With these, **77 of the 121 common model files regenerate byte-identical**
to the committed crates (33/57 algod, 44/64 indexer) — measured after
formatting, ignoring the generated-header comment.

The remaining ~44 files carry genuinely new upstream models and fields — the
drift the tool exists to surface — plus a few bespoke per-file hand-edits (a
renamed field, an extra `skip_serializing_if`) not worth encoding in the
table. The regen now serves drift detection with a tightly review-able diff;
the last bespoke edits stay documented hand-edits.

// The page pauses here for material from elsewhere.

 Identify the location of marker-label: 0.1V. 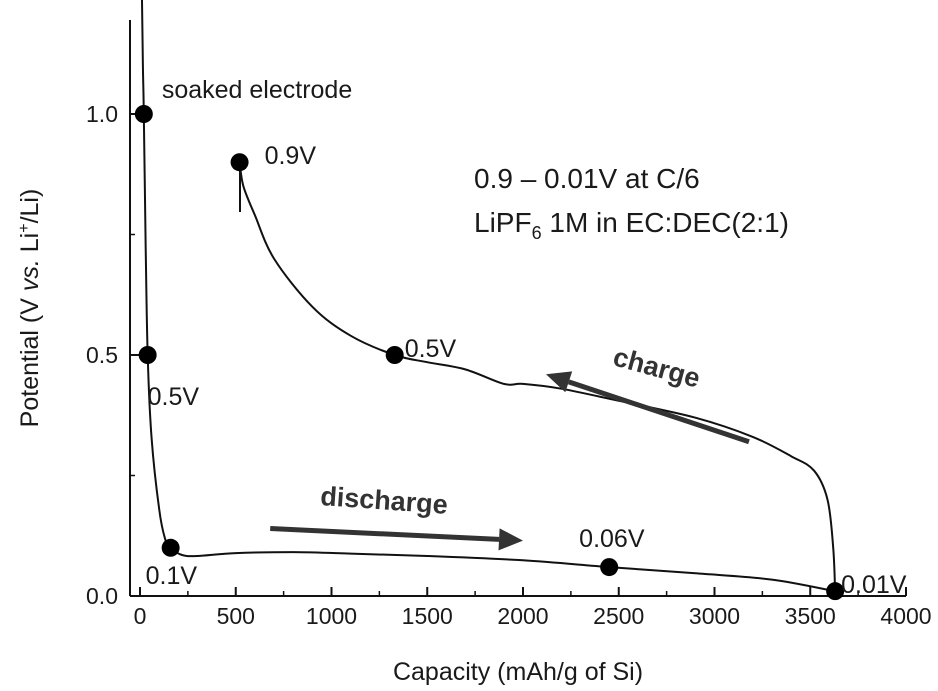
(172, 576).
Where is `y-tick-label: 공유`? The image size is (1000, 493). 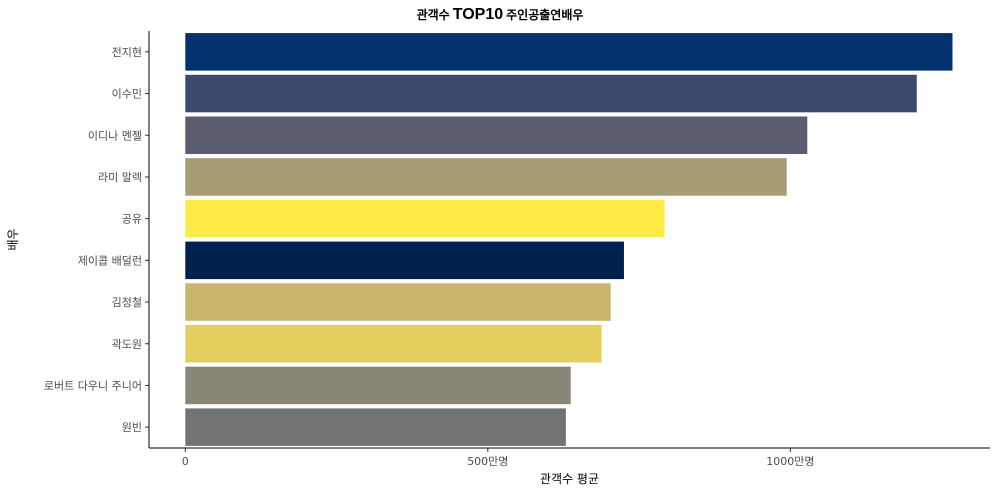
y-tick-label: 공유 is located at coordinates (132, 220).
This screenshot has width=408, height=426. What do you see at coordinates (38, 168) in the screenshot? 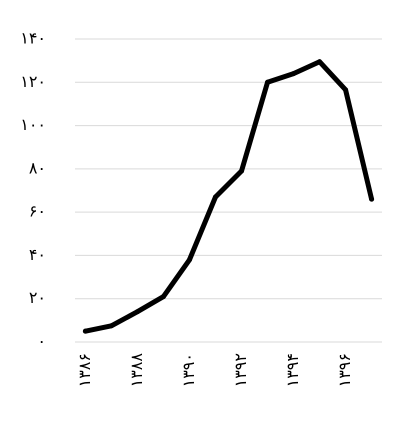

**Phase 3 — adopt upstream changes.**

- With a near-lossless regen, port the +24 algod / +7 indexer model types and
  the +22 / +1 operations in a dedicated, reviewed change.

## Consequences

- Regeneration becomes a reproducible drift-detection tool: `make
  generate-clients` then a `git diff --no-index` against the crates.
- Phase 1 is non-destructive — the crates are untouched — so it carries no
  risk and unblocks the later phases.
- The committed specs add ~460 KB to the repo; that is the pinning mechanism
  and the price of reproducibility.
- The Phase 2 templates and `type-overrides.json` cover every integer, the
  `Bytes` fields, and the domain-typed fields; only genuinely new upstream
  content and a few bespoke per-file edits remain in the regen diff.
- `type-overrides.json` is a maintenance surface: when upstream adds a
  domain-typed field the regen emits the stock type, the diff reveals it,
  and a table entry is added.
- The clients are still behind upstream after Phase 1 — closing that gap is
  deliberately deferred to Phase 3 so the API additions get a focused review.